Now this new detail about where the bullet was found changes that theory. If this is true, it means it hit Kennedy in the back, somehow came out in the car, and never penetrated his body.

First, if the “pristine” bullet did not travel through both Kennedy and Connally, somehow ending up on Connally’s stretcher, then it stands to reason that Connally might have actually been hit by a separate bullet, coming from above and to the rear. The FBI recreation suggests that Oswald would not have had enough time to get off two separate shots so quickly as to hit Connally after wounding the president in the back. A second shooter must be considered.

And what about the bullet wound in the front of Kennedy’s neck? In one of the earliest critiques of the Warren Commission report, Josiah Thompson, author of Six Seconds in Dallas, proposed, not unreasonably, that the front-neck wound might have come from a bullet or bone fragment that was driven down and exited through the president’s throat from the final blast to his skull.

But there are other, darker explanations arising from the secrecy surrounding the X-rays and photographs taken at the autopsy and then not made public for decades. Jerrol F. Custer, the principal X-ray technician at the autopsy, testified in 1997 that there were several small metallic fragments in the cervical spine (the spinal region directly below the skull), which were visible in an X-ray, and that this was one of three X-ray exposures he took that night that went missing from the collection in the National Archives. This might have contained evidence of a shot from the front of the motorcade—a frangible bullet that disintegrated into tiny pieces after entry into the body. A heavy lift, for sure, but medical staffers who saw the front-of-the-neck wound before the tracheotomy believed it was an entrance wound because of its neatness.

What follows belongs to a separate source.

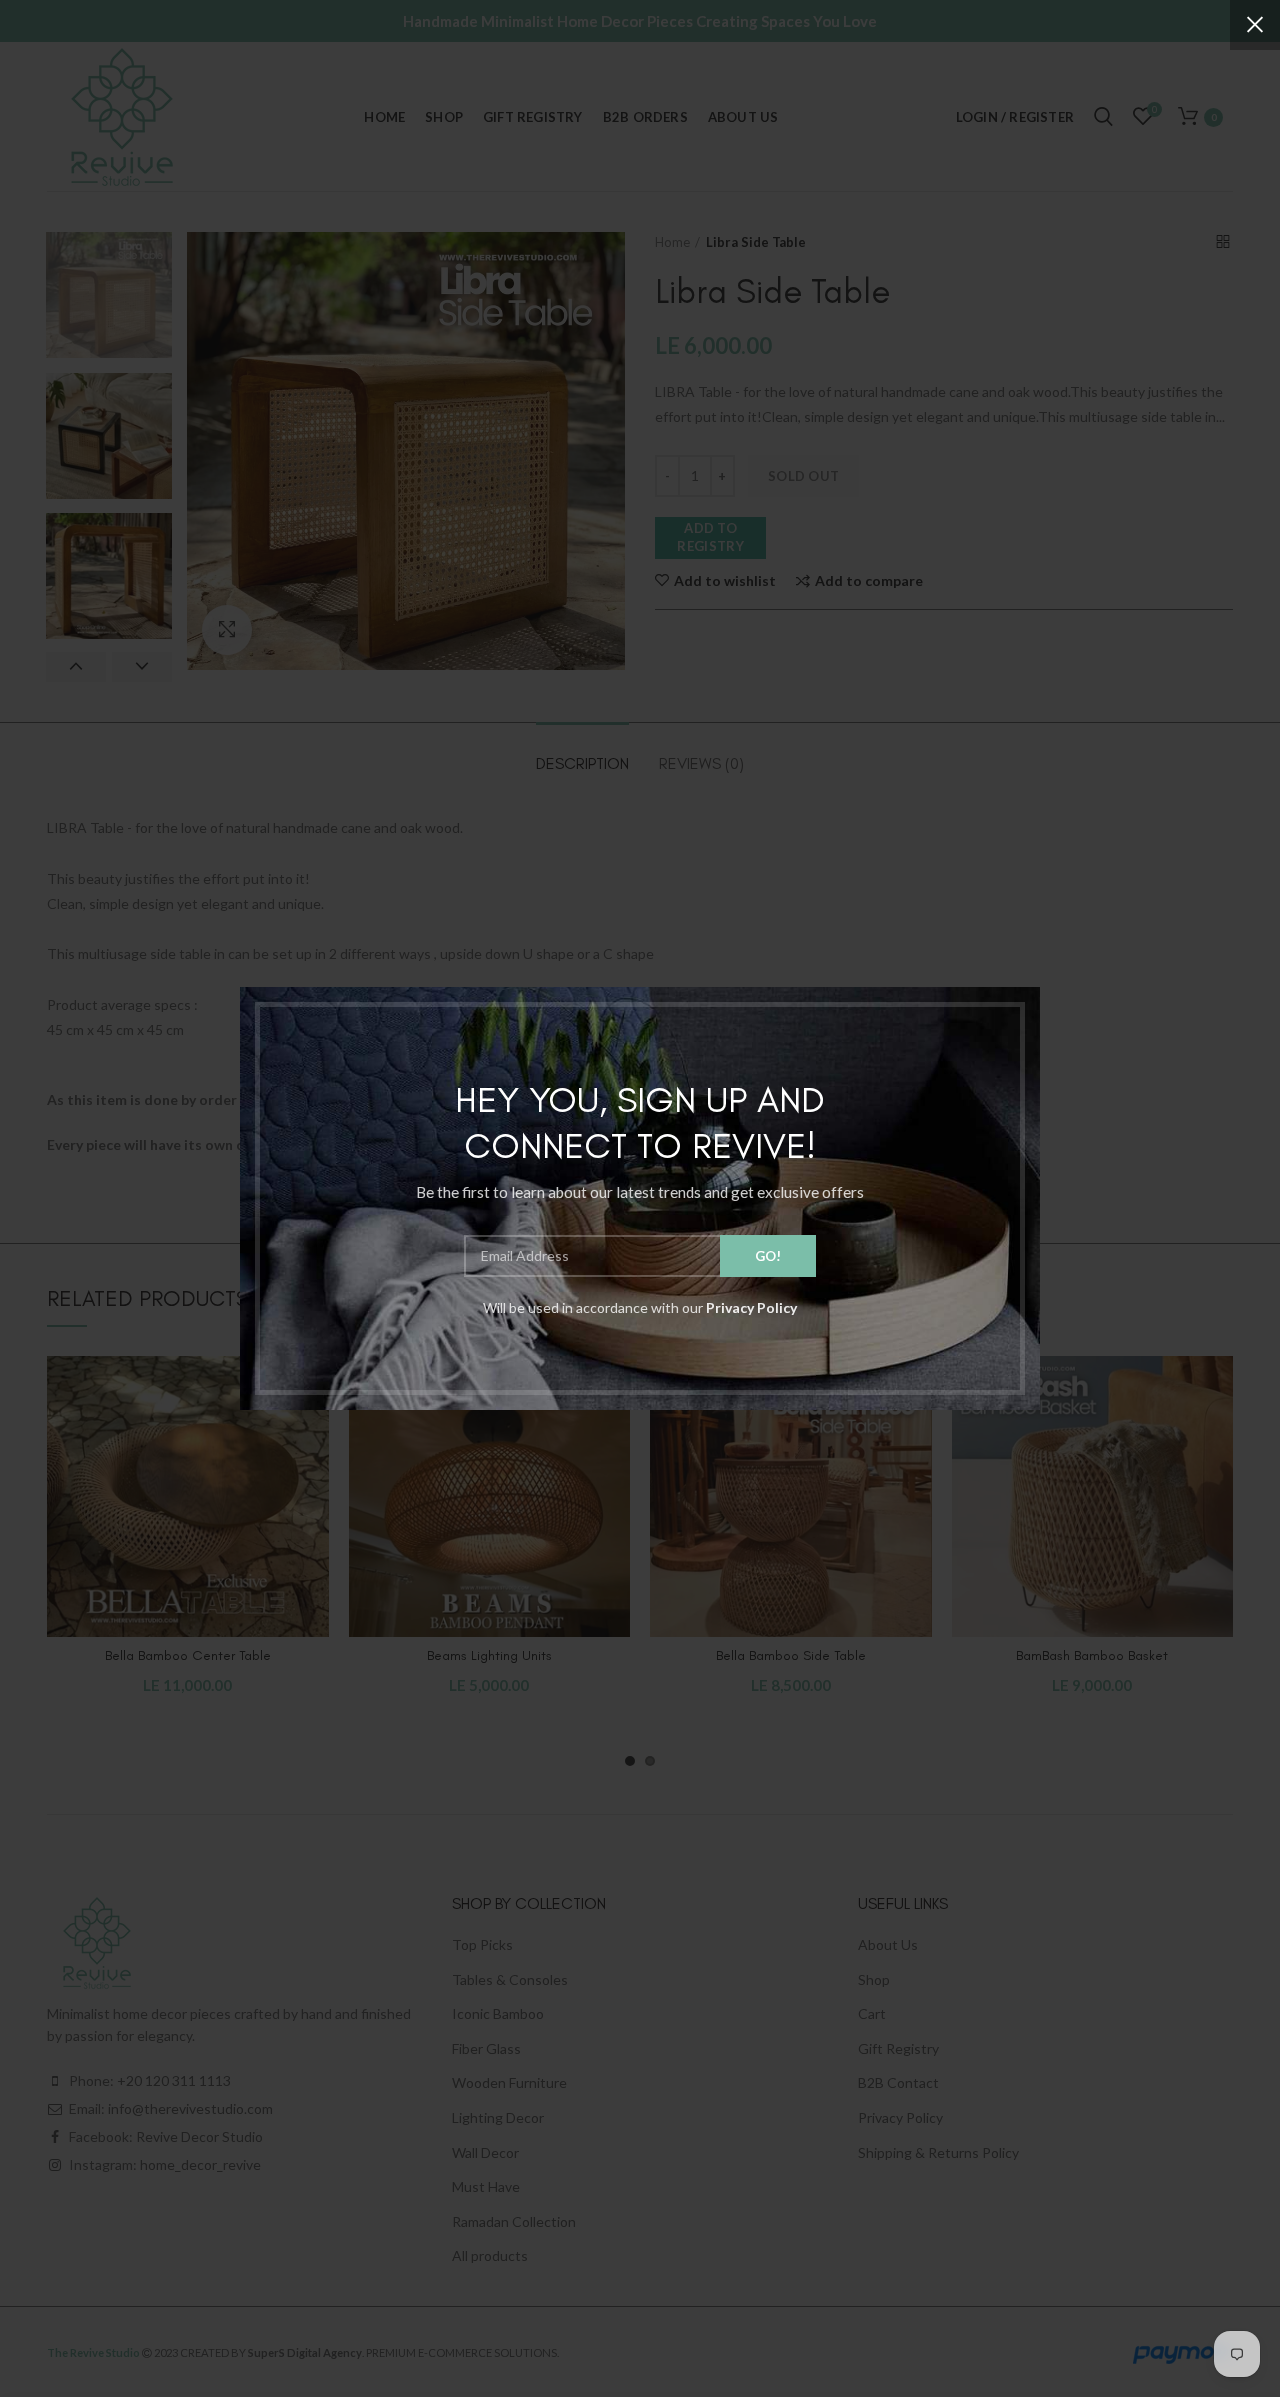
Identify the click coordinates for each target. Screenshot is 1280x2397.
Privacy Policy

Landis said he believed he had done the right thing by securing the bullet and then leaving it for what he thought would be the autopsy. He quit about six months later after failing to process it all, and he just assumed the Warren Commission had dealt with everything. After reading a book about the assassination in 2014, he then realized that the "pristine bullet" he had found was believed to have come out of Connally and that he needed to correct the record, and that's when he started talking to people about what he had found. He's also written a book, "The Final Witness."

James Robenalt, an Ohio-based lawyer and author of several books of history, has intensely researched the assassination and helped Landis work out his memories of that day. He believes Landis’ book will raise new questions about Kennedy’s death.

“If what he says is true, which I tend to believe, it is likely to reopen the question of a second shooter, if not even more,” Robenalt told The Times. “If the bullet we know as the magic or pristine bullet stopped in President Kennedy’s back, it means that the central thesis of the Warren Report, the single-bullet theory, is wrong.”

Which, he added, could mean that Connally was shot by a separate bullet and not by Oswald, whom he believes could not have reloaded fast enough.

That's pretty significant if it changes the whole accepted theory and comes not from speculation but from what seems like a credible witness.